Effective Python - 59 Specific Ways to Write Better Python.

Chapter 1 - Pythonic-Thinking

Book by Brett Slatkin. Summary notes by Tyler Banks.

Item 1: Know Which Version of Python You’re Using

In [57]:
import sys
print(sys.version_info)
print(sys.version)
sys.version_info(major=3, minor=6, micro=4, releaselevel='final', serial=0)
3.6.4 |Anaconda, Inc.| (default, Jan 16 2018, 10:22:32) [MSC v.1900 64 bit (AMD64)]
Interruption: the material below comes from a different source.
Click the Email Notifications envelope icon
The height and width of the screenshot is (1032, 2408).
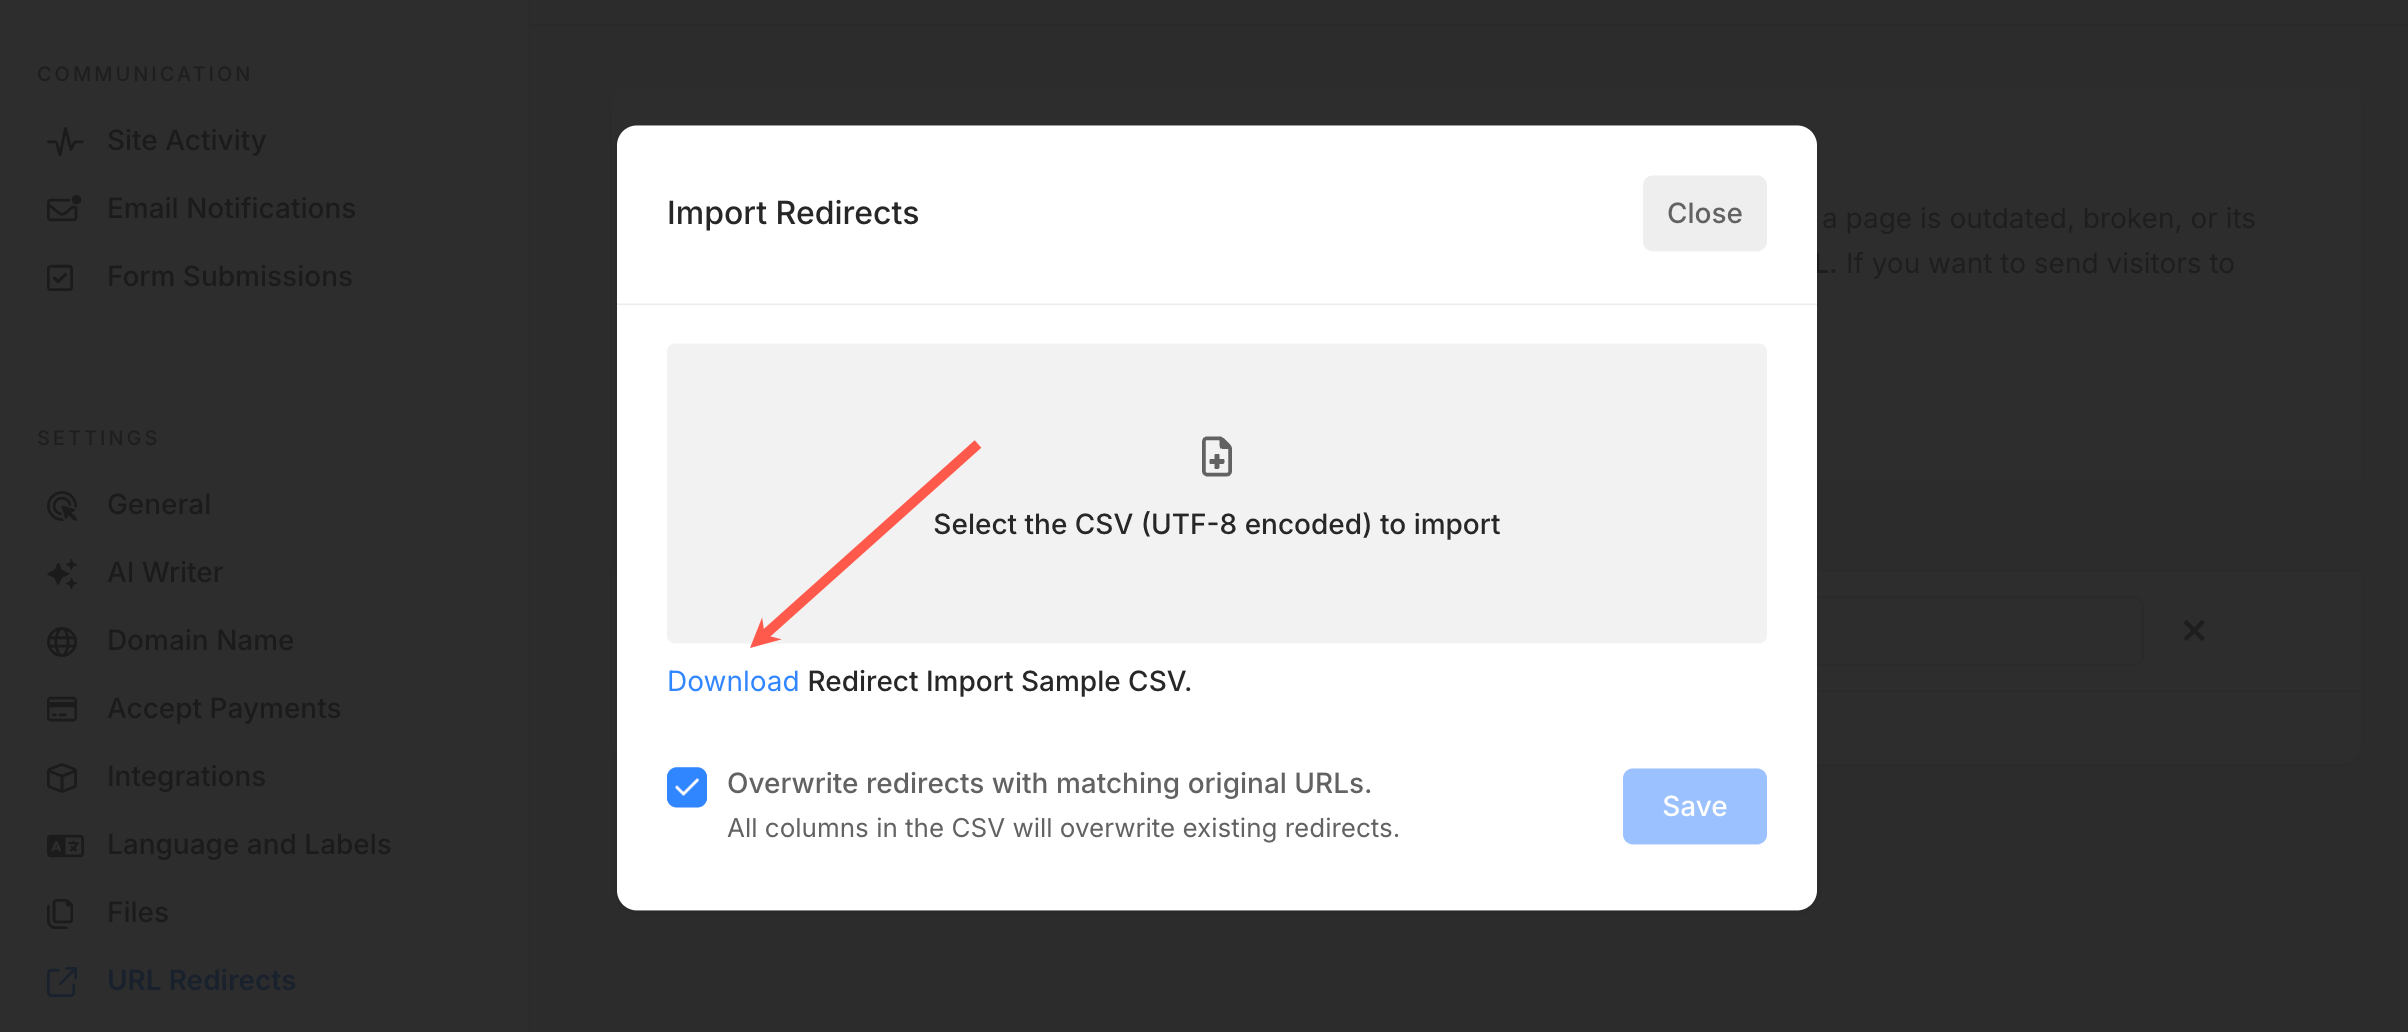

Item 2: Follow the PEP 8 Style Guide

http://www.python.org/dev/peps/pep-0008/

Whitepaces

  • Use 4 whitespaces
  • Lines should be 79 characters or less
  • Continuation of long expressions should be intented by 4 extra spaces
  • Functions and classes shoulde be separated by two blank lines
  • In a class methods should be spearated by one blank
  • Don't put spaces around list indexes, function calls, args or assignments
  • Put one space before and after variable assignment

Naming

  • Functions, variables and attributes should be in lowercase_underscore format
  • Protected instance attributes should be in _leading_underscore format.
  • Private instance attributes should be in __double_leading_underscore format
  • Classes and exceptions should be in CapitalizedWord format
  • Module constants should be in ALL_CAPS format
  • Instance methods in class should use self as the name of the first parameter, refering to the object
  • Class methods should use cls as the name of the first parameter, refering to the class

Experessions and Statemens

  • Use inline negation (if a is not b) instead of negation positive statments (if not a is b)
  • Don't check for empyt values by checking length (if len(alist) == 0). Use if not alist
  • Avoid single line if statements, for, and while loops, and except statements. Spread over a series of lines.
  • Always put import statements at the top of a file
  • Always put absolute names for modules, not relative paths. (from bar import foo) not import foo
  • Imports should be in sections in the following order: Standard library modules, Third party modules, Your own modules. Subsections should be in alphabetical order

See Pylint (http://www.pylint.org/) to analyze your source code and automatically fix it up!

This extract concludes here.